*RECORDED DATA:*
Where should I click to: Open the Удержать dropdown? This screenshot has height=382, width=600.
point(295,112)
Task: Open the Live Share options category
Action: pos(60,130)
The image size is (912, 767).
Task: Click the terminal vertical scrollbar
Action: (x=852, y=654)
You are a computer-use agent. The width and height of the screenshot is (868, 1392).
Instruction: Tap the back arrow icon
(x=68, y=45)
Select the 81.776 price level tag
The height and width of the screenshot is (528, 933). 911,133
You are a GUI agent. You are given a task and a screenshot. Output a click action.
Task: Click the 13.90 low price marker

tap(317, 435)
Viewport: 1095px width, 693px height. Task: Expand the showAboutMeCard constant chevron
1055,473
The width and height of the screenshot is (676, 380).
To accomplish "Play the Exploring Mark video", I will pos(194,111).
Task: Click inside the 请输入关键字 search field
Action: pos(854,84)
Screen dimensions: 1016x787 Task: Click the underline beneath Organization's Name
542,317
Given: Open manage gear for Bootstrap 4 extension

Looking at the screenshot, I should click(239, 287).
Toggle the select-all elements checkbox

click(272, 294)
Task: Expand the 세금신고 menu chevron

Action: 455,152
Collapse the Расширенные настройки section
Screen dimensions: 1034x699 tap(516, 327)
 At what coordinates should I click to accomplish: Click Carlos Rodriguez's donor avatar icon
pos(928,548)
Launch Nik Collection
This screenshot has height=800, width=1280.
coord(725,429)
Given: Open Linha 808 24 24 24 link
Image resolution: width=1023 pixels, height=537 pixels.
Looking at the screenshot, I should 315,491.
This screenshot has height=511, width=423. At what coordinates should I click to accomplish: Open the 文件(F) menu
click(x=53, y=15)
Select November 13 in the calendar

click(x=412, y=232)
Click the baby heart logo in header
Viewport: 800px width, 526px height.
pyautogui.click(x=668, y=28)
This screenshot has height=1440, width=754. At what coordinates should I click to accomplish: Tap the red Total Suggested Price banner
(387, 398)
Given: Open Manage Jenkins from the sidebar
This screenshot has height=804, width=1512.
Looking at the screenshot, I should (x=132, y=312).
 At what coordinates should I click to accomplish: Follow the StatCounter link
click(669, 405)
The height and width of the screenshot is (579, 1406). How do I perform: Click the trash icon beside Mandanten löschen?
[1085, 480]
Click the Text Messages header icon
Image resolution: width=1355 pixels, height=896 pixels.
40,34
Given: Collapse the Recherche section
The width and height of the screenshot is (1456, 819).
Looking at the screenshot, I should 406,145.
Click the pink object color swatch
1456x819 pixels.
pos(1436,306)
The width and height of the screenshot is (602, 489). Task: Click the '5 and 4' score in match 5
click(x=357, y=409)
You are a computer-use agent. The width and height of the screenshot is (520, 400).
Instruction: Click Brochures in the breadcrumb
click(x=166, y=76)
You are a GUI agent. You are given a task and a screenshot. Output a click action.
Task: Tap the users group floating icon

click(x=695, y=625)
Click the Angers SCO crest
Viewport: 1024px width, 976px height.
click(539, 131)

*REQUIRED WORK:*
Arrange every line of the records above as a numbered list, leaving out the blank lines.

*EXERCISE RESULT:*
1. Where should I click to: Open the Удержать dropdown? This screenshot has height=382, width=600.
2. point(295,112)
3. Task: Open the Live Share options category
4. Action: pos(60,130)
5. The image size is (912, 767).
6. Task: Click the terminal vertical scrollbar
7. Action: (x=852, y=654)
8. You are a computer-use agent. The width and height of the screenshot is (868, 1392).
9. Instruction: Tap the back arrow icon
10. (x=68, y=45)
11. Select the 81.776 price level tag
12. The height and width of the screenshot is (528, 933). 911,133
13. You are a GUI agent. You are given a task and a screenshot. Output a click action.
14. Task: Click the 13.90 low price marker
15. tap(317, 435)
16. Viewport: 1095px width, 693px height. Task: Expand the showAboutMeCard constant chevron
17. 1055,473
18. The width and height of the screenshot is (676, 380).
19. To accomplish "Play the Exploring Mark video", I will pos(194,111).
20. Task: Click inside the 请输入关键字 search field
21. Action: pos(854,84)
22. Screen dimensions: 1016x787 Task: Click the underline beneath Organization's Name
23. 542,317
24. Given: Open manage gear for Bootstrap 4 extension
25. Looking at the screenshot, I should click(239, 287).
26. Toggle the select-all elements checkbox
27. click(272, 294)
28. Task: Expand the 세금신고 menu chevron
29. Action: 455,152
30. Collapse the Расширенные настройки section
31. Screen dimensions: 1034x699 tap(516, 327)
32.  At what coordinates should I click to accomplish: Click Carlos Rodriguez's donor avatar icon
33. pos(928,548)
34. Launch Nik Collection
35. This screenshot has height=800, width=1280.
36. coord(725,429)
37. Given: Open Linha 808 24 24 24 link
38. Image resolution: width=1023 pixels, height=537 pixels.
39. Looking at the screenshot, I should 315,491.
40. This screenshot has height=511, width=423. At what coordinates should I click to accomplish: Open the 文件(F) menu
41. click(x=53, y=15)
42. Select November 13 in the calendar
43. click(x=412, y=232)
44. Click the baby heart logo in header
45. Viewport: 800px width, 526px height.
46. pyautogui.click(x=668, y=28)
47. This screenshot has height=1440, width=754. At what coordinates should I click to accomplish: Tap the red Total Suggested Price banner
48. (387, 398)
49. Given: Open Manage Jenkins from the sidebar
50. This screenshot has height=804, width=1512.
51. Looking at the screenshot, I should (x=132, y=312).
52.  At what coordinates should I click to accomplish: Follow the StatCounter link
53. click(669, 405)
54. The height and width of the screenshot is (579, 1406). How do I perform: Click the trash icon beside Mandanten löschen?
55. [1085, 480]
56. Click the Text Messages header icon
57. Image resolution: width=1355 pixels, height=896 pixels.
58. 40,34
59. Given: Collapse the Recherche section
60. The width and height of the screenshot is (1456, 819).
61. Looking at the screenshot, I should 406,145.
62. Click the pink object color swatch
63. 1456x819 pixels.
64. pos(1436,306)
65. The width and height of the screenshot is (602, 489). Task: Click the '5 and 4' score in match 5
66. click(x=357, y=409)
67. You are a computer-use agent. The width and height of the screenshot is (520, 400).
68. Instruction: Click Brochures in the breadcrumb
69. click(x=166, y=76)
70. You are a GUI agent. You are given a task and a screenshot. Output a click action.
71. Task: Tap the users group floating icon
72. click(x=695, y=625)
73. Click the Angers SCO crest
74. Viewport: 1024px width, 976px height.
75. click(539, 131)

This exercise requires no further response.